NEW DELHI: The oil ministry will grant ONGC another six months to drill the required number of wells and draw plans for producing coal bed methane (CBM) from the Raniganj-north block in West Bengal, which was given to the state-run firm nine years ago.
This will be the third extension for the project, in which ONGC holds 74% stake and its partner Coal India holds the rest. ONGC initially held nine CBM blocks, but relinquished five of them.
After successful drilling of pilot wells in the block, ONGC will submit a development plan to the government for producing CBM from the blocks. ONGC is yet to start commercial production from the blocks whereas private firm Great Eastern is already producing gas from Raniganj-south and Reliance Industries and Essar are set to start commercial production after the oil ministry approves CBM prices for their respective blocks.
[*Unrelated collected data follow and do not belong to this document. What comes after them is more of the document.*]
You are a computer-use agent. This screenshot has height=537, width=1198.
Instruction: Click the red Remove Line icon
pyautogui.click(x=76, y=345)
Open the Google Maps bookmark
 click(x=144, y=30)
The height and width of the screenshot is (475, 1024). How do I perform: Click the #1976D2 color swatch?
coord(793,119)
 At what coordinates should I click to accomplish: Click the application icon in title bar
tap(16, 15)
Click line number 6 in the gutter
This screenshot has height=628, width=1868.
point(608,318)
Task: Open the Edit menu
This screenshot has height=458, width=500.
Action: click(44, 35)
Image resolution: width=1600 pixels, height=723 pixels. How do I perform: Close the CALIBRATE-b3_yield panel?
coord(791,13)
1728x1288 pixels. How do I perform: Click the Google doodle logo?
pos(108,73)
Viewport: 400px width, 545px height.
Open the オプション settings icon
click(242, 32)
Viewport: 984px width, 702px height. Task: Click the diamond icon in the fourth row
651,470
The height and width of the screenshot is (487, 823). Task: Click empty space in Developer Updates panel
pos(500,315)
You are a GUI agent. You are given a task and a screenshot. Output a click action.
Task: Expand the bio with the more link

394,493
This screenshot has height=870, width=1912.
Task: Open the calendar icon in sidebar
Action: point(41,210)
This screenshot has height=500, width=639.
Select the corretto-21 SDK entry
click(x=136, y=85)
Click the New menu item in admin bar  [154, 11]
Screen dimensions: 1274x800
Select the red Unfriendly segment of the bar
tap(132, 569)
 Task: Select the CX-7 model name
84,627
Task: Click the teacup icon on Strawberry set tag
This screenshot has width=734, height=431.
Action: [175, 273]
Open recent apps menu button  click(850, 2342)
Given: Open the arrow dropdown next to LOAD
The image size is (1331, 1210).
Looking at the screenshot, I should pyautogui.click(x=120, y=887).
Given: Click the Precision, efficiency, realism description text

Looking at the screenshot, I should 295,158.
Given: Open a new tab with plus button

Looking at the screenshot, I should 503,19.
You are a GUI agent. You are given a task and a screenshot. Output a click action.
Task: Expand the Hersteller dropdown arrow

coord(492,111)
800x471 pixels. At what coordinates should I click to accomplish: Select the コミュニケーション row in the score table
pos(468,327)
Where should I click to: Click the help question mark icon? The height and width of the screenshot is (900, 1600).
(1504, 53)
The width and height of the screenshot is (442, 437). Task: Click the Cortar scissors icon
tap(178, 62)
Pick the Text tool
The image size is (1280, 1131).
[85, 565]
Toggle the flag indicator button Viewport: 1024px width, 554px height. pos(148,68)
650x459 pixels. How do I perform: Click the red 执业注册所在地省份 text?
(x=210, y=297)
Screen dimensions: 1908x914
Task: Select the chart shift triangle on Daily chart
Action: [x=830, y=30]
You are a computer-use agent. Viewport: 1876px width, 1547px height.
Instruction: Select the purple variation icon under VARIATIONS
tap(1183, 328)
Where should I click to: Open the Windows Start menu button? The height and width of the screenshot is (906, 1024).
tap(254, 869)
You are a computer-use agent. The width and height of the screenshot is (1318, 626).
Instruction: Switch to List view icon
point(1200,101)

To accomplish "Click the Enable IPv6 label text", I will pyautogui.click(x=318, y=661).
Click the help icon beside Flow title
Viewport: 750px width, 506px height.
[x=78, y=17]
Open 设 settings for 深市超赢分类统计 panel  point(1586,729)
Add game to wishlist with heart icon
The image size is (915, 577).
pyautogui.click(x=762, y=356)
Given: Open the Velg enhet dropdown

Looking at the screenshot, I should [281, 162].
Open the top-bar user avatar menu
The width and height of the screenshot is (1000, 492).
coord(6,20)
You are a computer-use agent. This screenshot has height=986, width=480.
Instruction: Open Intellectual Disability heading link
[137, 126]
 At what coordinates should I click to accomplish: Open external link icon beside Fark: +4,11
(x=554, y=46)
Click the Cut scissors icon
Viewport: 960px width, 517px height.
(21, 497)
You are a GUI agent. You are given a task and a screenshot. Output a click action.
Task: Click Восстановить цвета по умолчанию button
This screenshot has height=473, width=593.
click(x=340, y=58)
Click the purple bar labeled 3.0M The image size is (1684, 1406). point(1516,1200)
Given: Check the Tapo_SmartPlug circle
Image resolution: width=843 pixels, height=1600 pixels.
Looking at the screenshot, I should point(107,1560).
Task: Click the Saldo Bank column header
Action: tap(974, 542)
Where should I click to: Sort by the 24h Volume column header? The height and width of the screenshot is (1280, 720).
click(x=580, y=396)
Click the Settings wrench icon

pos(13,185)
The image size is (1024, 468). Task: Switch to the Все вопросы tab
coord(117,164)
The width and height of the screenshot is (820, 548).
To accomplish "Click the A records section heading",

According to Directorate General of Hydrocarbons, which has recommended an extension for ONGC, Raniganj-north blocks has a resource potential of 43 billion cubic meter of gas, which is comparable with Great Eastern Energy’s producing block in its vicinity.
ONGC officials said the delay in completion of wells in Raniganj block was because CBM prospective area overlapped with Ichhapur and Moira-Madhujore coal mines. “There was also land acquisition problem due to upcoming Bengal Aerotropolis project,” an ONGC official said requesting anonymity.
Problems continue despite taking up the matter with the West Bengal government and the oil ministry. “We had to shift locations of the wells and purchase land directly at exceptionally high cost,” the official said.
Oil ministry officials confirmed the development. “DGH has examined ONGC’s request and recommended six months extension for phase-II, which will be adjusted in the next phase,” an oil ministry official said requesting anonymity.
ONGC has reported significant success in its Jharia block where drilling of wells has resulted into gas production and the company is selling some incidentally produced gas.
CBM is an eco-friendly natural gas stored in coal seams, which is mainly used as industrial fuel. India has an estimated 4.6 trillion cubic meter of CBM reserves. So far, 238 billion cubic meters CBM has been established. CBM is also called a green fuel as its commercial production helps in reducing the green house gas effect by preventing direct emission of methane gas from coal mines.